Fußball-Nationalmannschaft Paris weckt schlimme Erinnerungen

Paris · Deutschland gastiert am Abend in Paris: Das bisher letzte Duell im Stade de France haben die Franzosen mit 2:0 gewonnen. Am Abend des 13. November 2015 aber wird der Fußball überschattet. Unser Sportredakteur erinnert sich.

 Stade de France: Nach dem Anschlag in Paris flüchten die Fans in den Innenraum des Stadions in Frankreich.

Stade de France: Nach dem Anschlag in Paris flüchten die Fans in den Innenraum des Stadions in Frankreich.

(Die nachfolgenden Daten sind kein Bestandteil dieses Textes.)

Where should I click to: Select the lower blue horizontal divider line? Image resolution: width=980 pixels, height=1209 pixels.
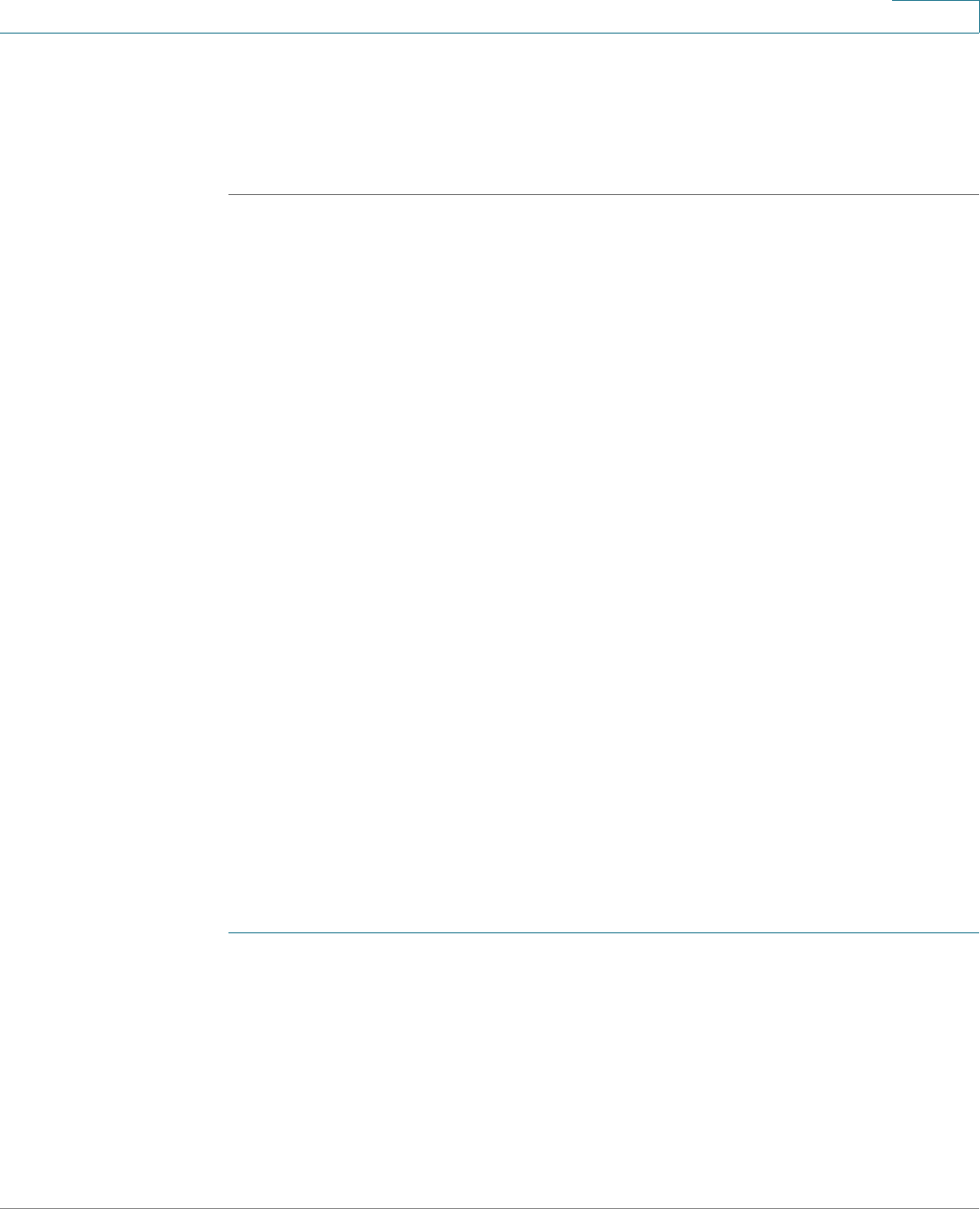click(x=604, y=932)
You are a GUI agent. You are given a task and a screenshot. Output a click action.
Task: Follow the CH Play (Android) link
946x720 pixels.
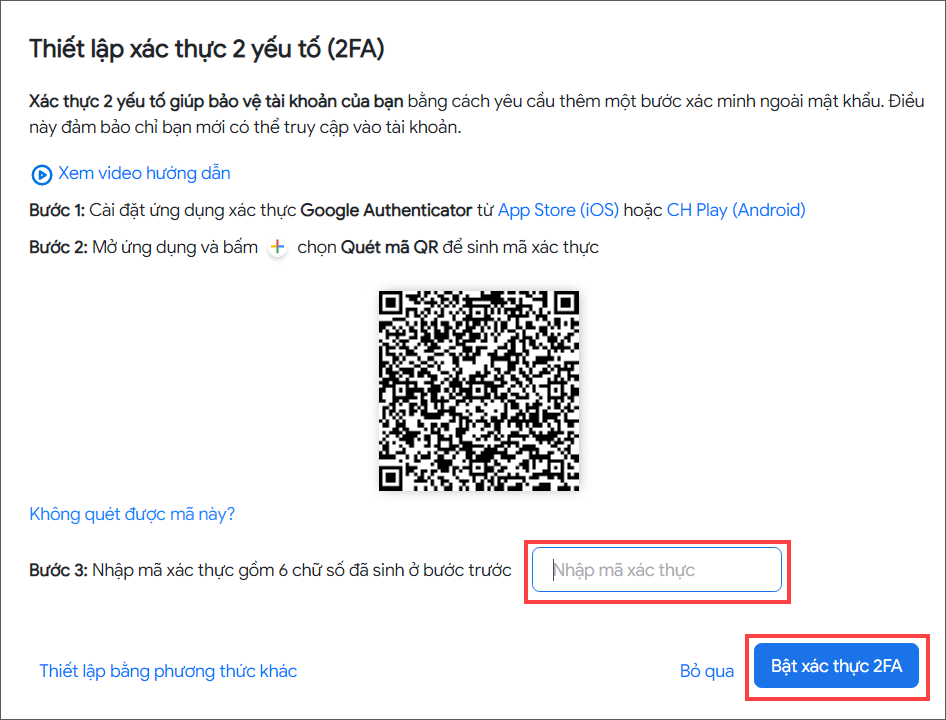point(735,210)
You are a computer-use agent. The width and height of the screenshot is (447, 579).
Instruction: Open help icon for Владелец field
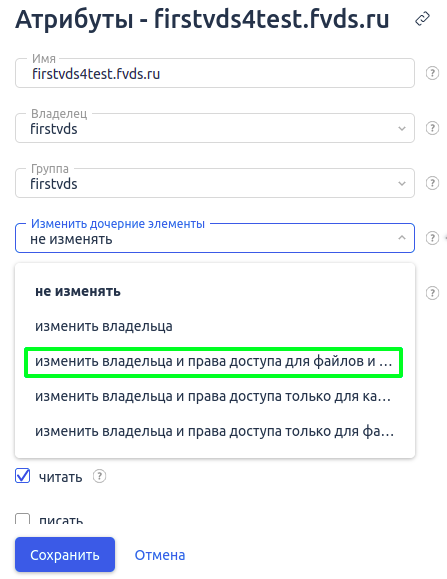[x=432, y=128]
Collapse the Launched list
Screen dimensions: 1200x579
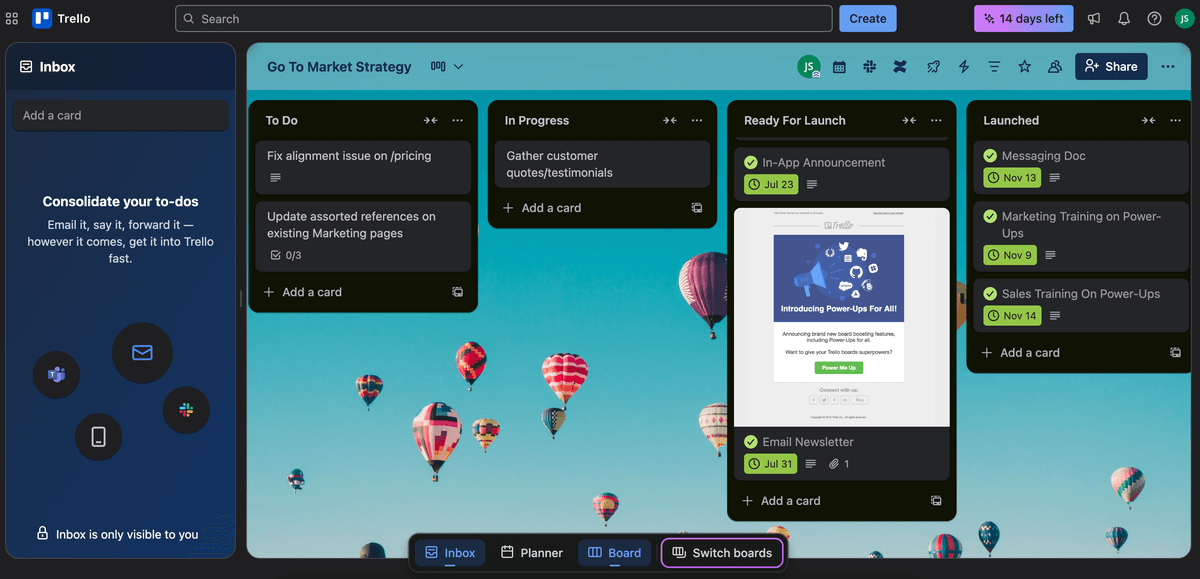pos(1148,119)
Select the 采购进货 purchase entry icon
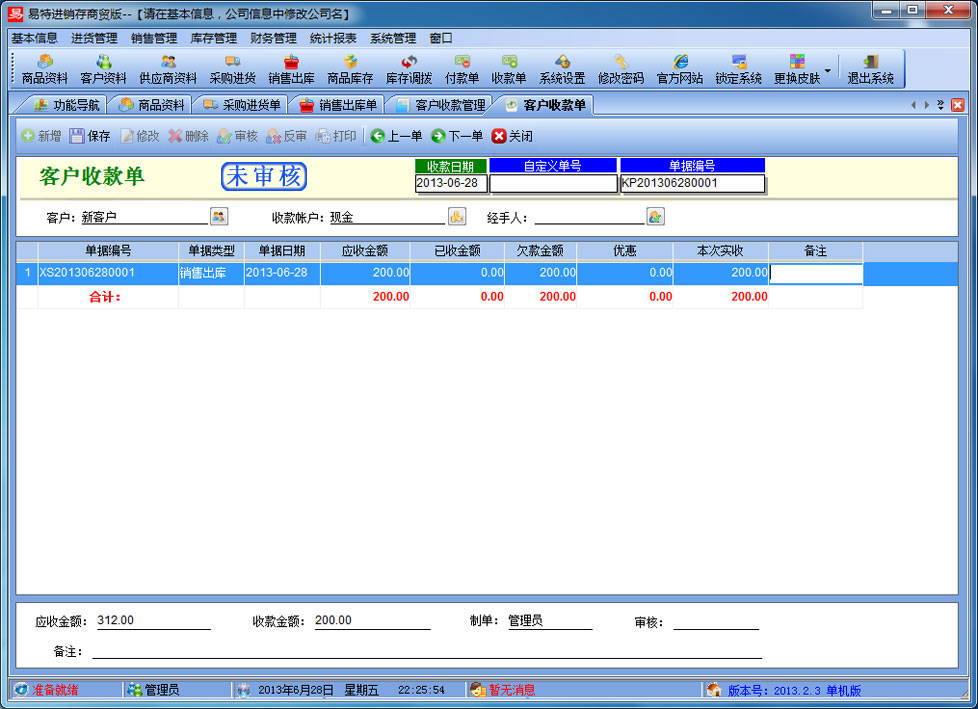Image resolution: width=978 pixels, height=709 pixels. 231,67
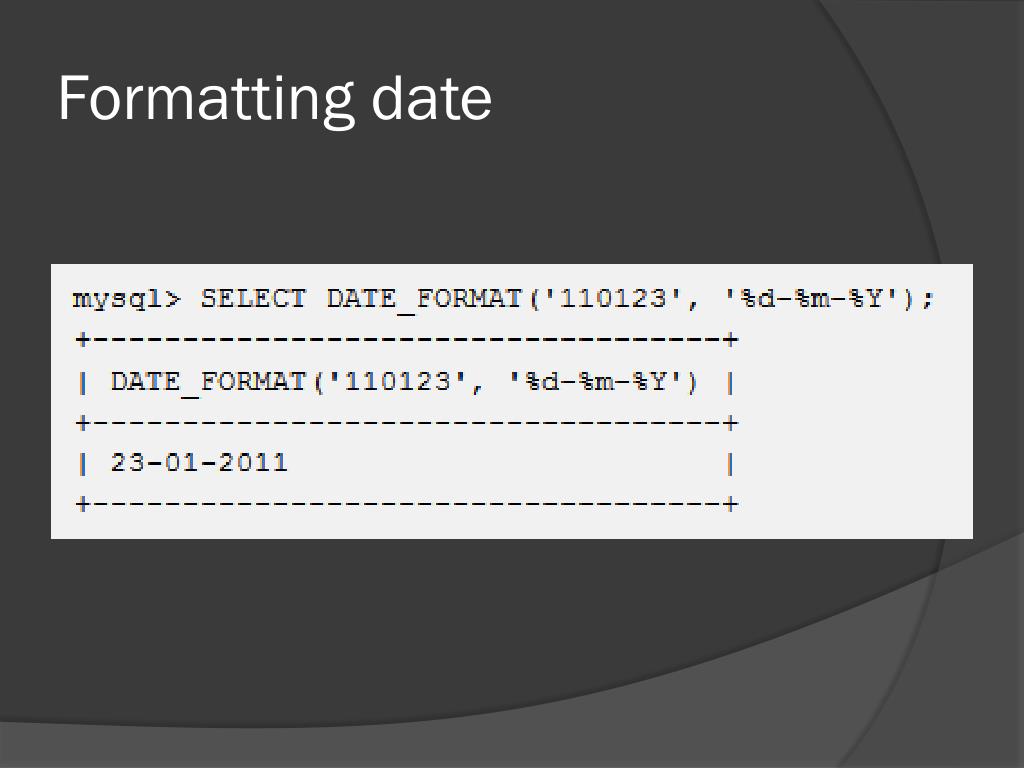This screenshot has height=768, width=1024.
Task: Click the bottom dashed border of the table
Action: pos(406,504)
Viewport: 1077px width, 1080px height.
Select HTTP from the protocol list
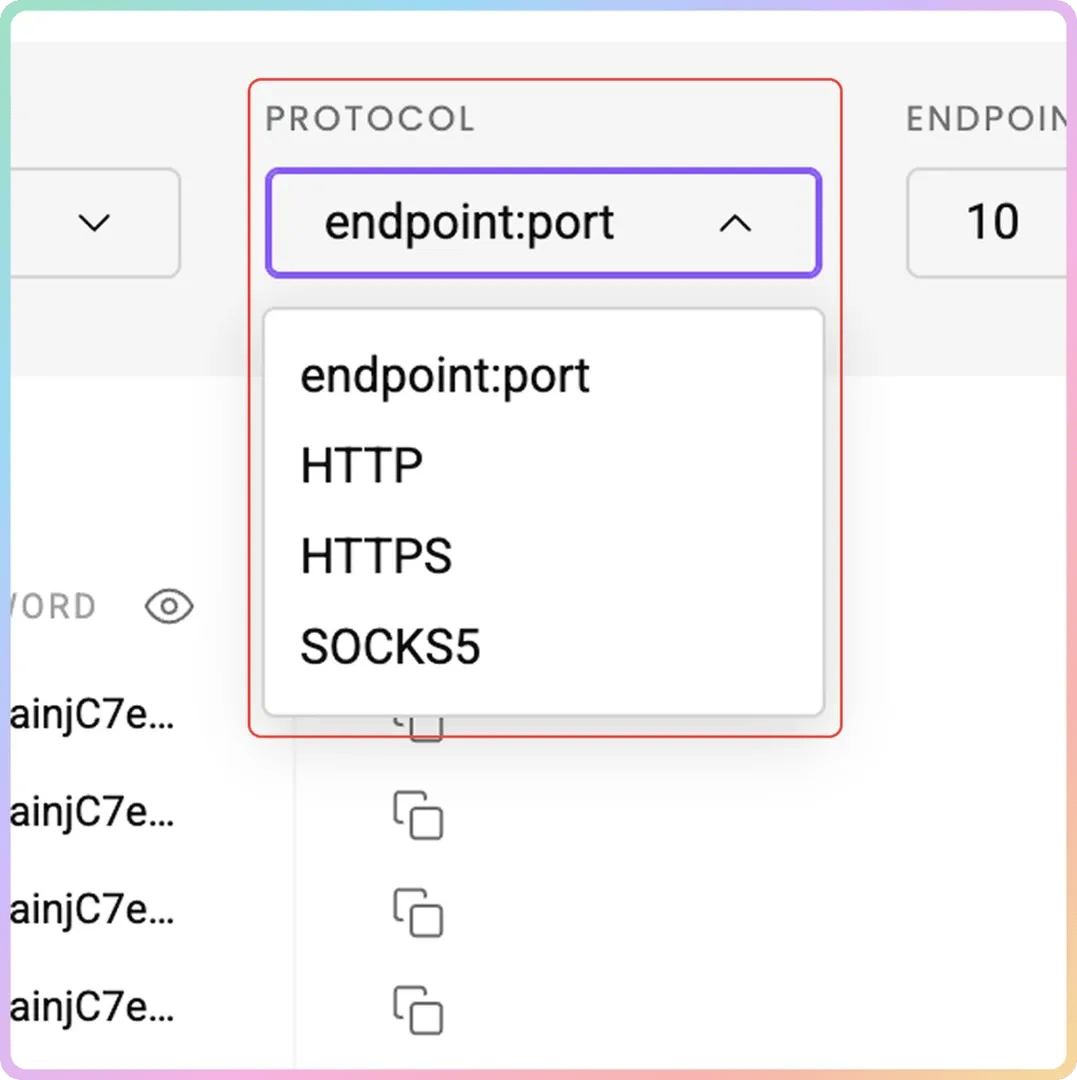362,466
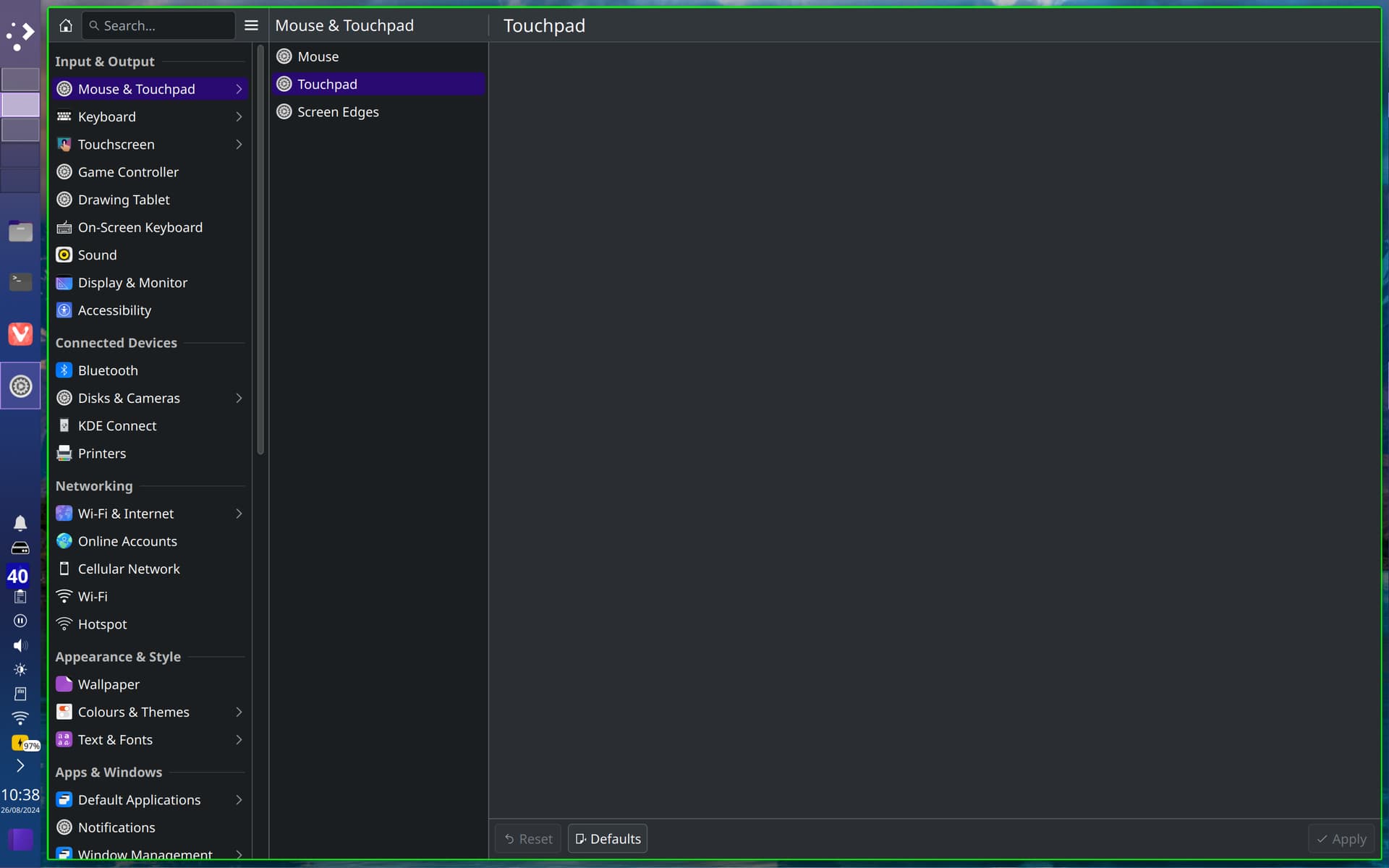
Task: Open Printers settings
Action: pyautogui.click(x=150, y=454)
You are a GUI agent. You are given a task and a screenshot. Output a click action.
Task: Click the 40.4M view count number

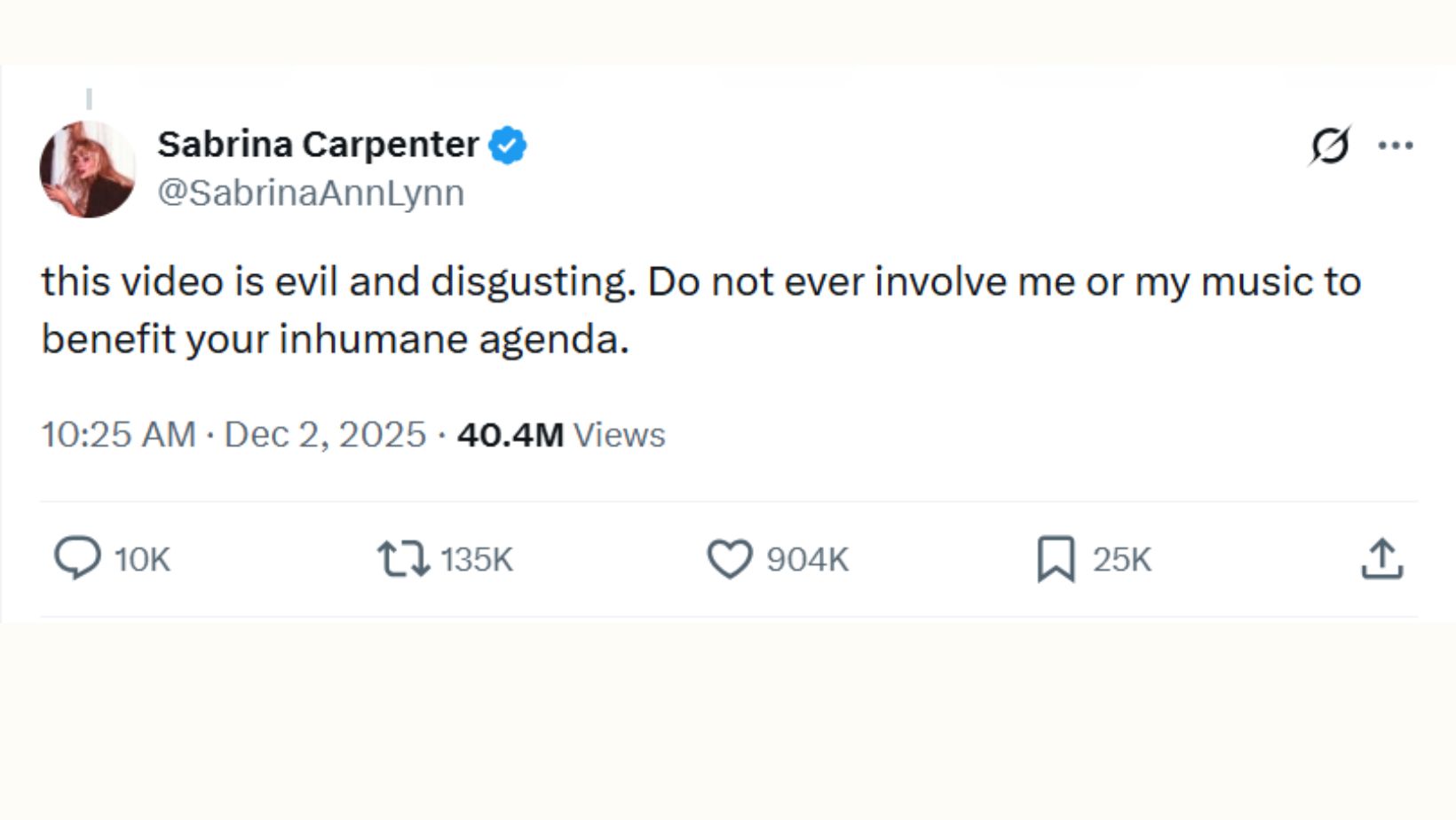click(x=510, y=435)
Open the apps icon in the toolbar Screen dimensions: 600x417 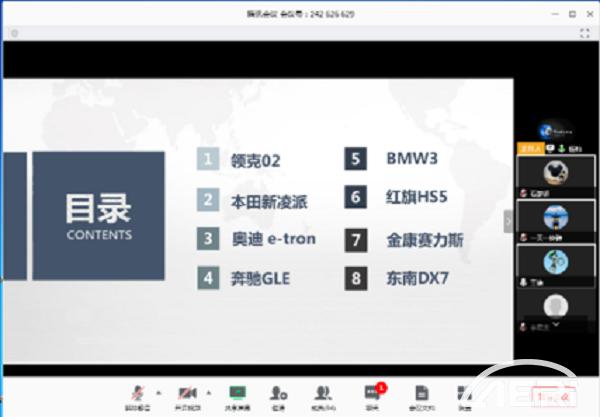[x=465, y=392]
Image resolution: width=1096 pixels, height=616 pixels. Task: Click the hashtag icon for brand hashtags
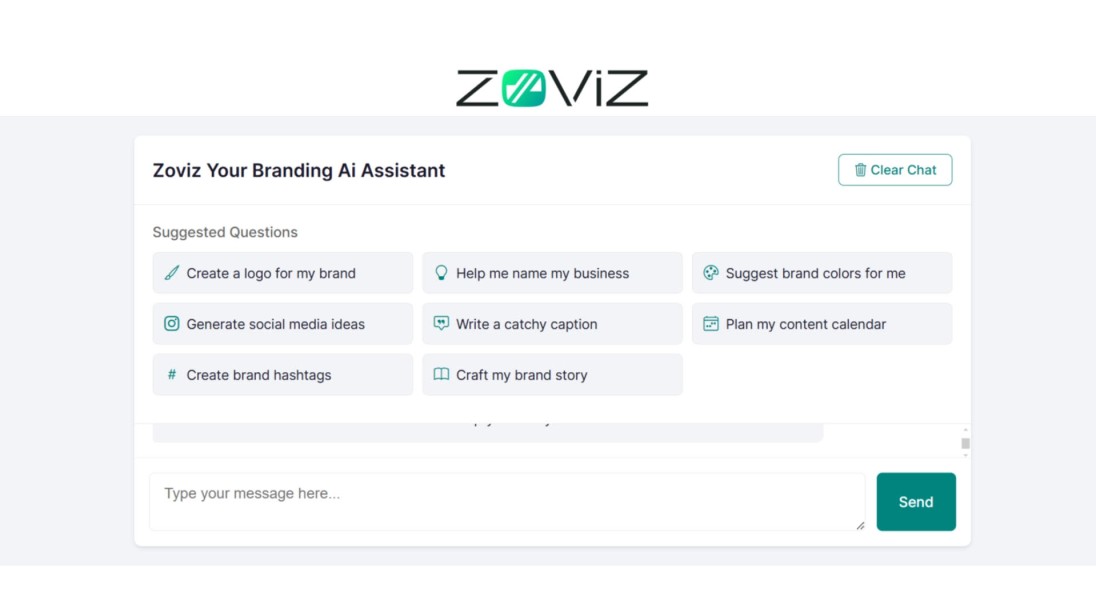[x=172, y=374]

Foto: imago sportfotodienst

An diesem Abend Ende 2015 gibt es viel Blut, viel Angst, viel Leid in der Stadt der Liebe. Es ist der 13. November, 21.17 Uhr, die 16. Spielminute läuft im Freundschaftsspiel zwischen Frankreich und Deutschland. Plötzlich ein gigantischer Knall. Die Fußball-Arena zittert leicht. Das Publikum nimmt das Geräusch hin. Eher gleichgültig. Es passt nicht in die Vorstellungskraft, was sich da gerade vor dem Stadion abgespielt hat. Die Zuschauer sind einer Katastrophe entgangen. Am Stadion-Tor „D“ hat sich einer von drei Attentätern in die Luft gesprengt, die das vollbesetzte Stade de France attackieren wollten.

Zwei der Selbstmordattentäter sollten wohl ins Stadion eindringen und sich auf einer der Tribünen in die Luft sprengen. Vor laufenden Kameras. Der dritte sollte vor dem Stadion im Hinterhalt warten und seine Sprengweste zünden, wenn Zehntausende panisch vom Tatort flüchten. Der Plan misslang glücklicherweise. Doch an anderen Orten im Stadtgebiet richten die Terroristen ein Bild der Verwüstung an. 130 Menschen sterben, 683 werden zum Teil schwer verletzt.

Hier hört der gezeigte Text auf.